What is the motivation for the proposed Abortion Bill?

The following is a letter to my local MP, asking for him to vote agains the proposed Abortion Bill 2020.


Thank you for all the work you have been doing in our community. I follow your Facebook feed and appreciate your many efforts to improve the lives in this electorate and country.


I am writing to you with serious concerns regarding the bill liberalising abortion in NZ, especially the poor arguments used to justify the changes it proposes and its speedy passage through parliament.


I carefully noted with confusion and disappointment that you voted against all three SOPs that would have provided the child involved in an abortion at least some protections, including (1) to require appropriate care be given to babies born alive after botched abortions, (2) to require abortions procedures ensure the child over 20 weeks does not feel pain—so we at least treat unborn humans as well as animals, and (3) to require abortions over 20 weeks only happen in extreme circumstances.


I can only hope your motivation for voting against these amendments was to make the bill as extreme as possible so it has a better shot and being smacked down at the third reading or in a referendum. I implore you to vote this bill down.

----

● YOUR GOAL
Write what follows the final sentence of the letter to an MP opposing the abortion bill, carrying it on from that point. The data that comes next has no connection to the letter.

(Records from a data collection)
----

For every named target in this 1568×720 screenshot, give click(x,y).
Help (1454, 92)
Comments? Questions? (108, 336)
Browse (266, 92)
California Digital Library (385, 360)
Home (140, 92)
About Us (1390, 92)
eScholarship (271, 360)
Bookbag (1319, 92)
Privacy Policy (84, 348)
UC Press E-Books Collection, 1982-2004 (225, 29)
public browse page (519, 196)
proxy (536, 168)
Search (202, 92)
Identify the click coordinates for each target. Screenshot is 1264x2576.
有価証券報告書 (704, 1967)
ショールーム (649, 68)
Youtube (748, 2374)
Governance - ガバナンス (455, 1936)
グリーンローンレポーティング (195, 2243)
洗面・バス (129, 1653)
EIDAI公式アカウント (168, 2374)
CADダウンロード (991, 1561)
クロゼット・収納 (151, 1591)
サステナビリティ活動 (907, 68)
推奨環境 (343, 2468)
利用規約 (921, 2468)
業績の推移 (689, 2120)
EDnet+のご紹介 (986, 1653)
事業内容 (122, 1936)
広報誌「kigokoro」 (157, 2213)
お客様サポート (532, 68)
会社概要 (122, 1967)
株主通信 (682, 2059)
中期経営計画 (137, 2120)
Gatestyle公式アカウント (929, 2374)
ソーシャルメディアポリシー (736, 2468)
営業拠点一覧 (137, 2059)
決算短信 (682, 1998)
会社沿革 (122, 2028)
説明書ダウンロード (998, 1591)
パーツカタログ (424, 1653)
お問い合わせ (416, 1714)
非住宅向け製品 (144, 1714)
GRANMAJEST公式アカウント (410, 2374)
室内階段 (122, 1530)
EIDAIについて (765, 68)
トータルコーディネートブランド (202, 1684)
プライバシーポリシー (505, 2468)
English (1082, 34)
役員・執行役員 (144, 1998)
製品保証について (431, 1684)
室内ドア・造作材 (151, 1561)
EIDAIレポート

----

● THE ANSWER
The justification provided for removing abortion from the Crimes Act and to a healthcare framework is that women should not technically be seen as criminals for obtaining an abortion. However, as I’m sure you’re aware, obtaining an abortion is not a crime in NZ. Rather, providing an abortion—without meeting the specified criteria— is the crime. It has been noted before that no woman in NZ has ever been prosecuted for obtaining an abortion. Indeed, it would be unlawful to prosecute a woman for obtaining an abortion through the regulated abortion service providers. This is assured by the The Crimes Act 1961, section 183.2.


So the justification used for the update is a smokescreen. That’s enough I think to assign this legislation to the trash can of bad ideas. It is incumbent upon those who wish to make a change to provide the justification for it. Two possible alternative motivations for the change occur to me.


One reason might be to update the law so that it is aligned to the realities of current practice. However, the realities of current practice are the lawful activities carried out by Doctors. The claim the current legislation is not fit-for-purpose is made entirely suspicious by the lack of litigation and the fact the bill goes far beyond its mandate, effectively making abortion on-demand up until birth permissible.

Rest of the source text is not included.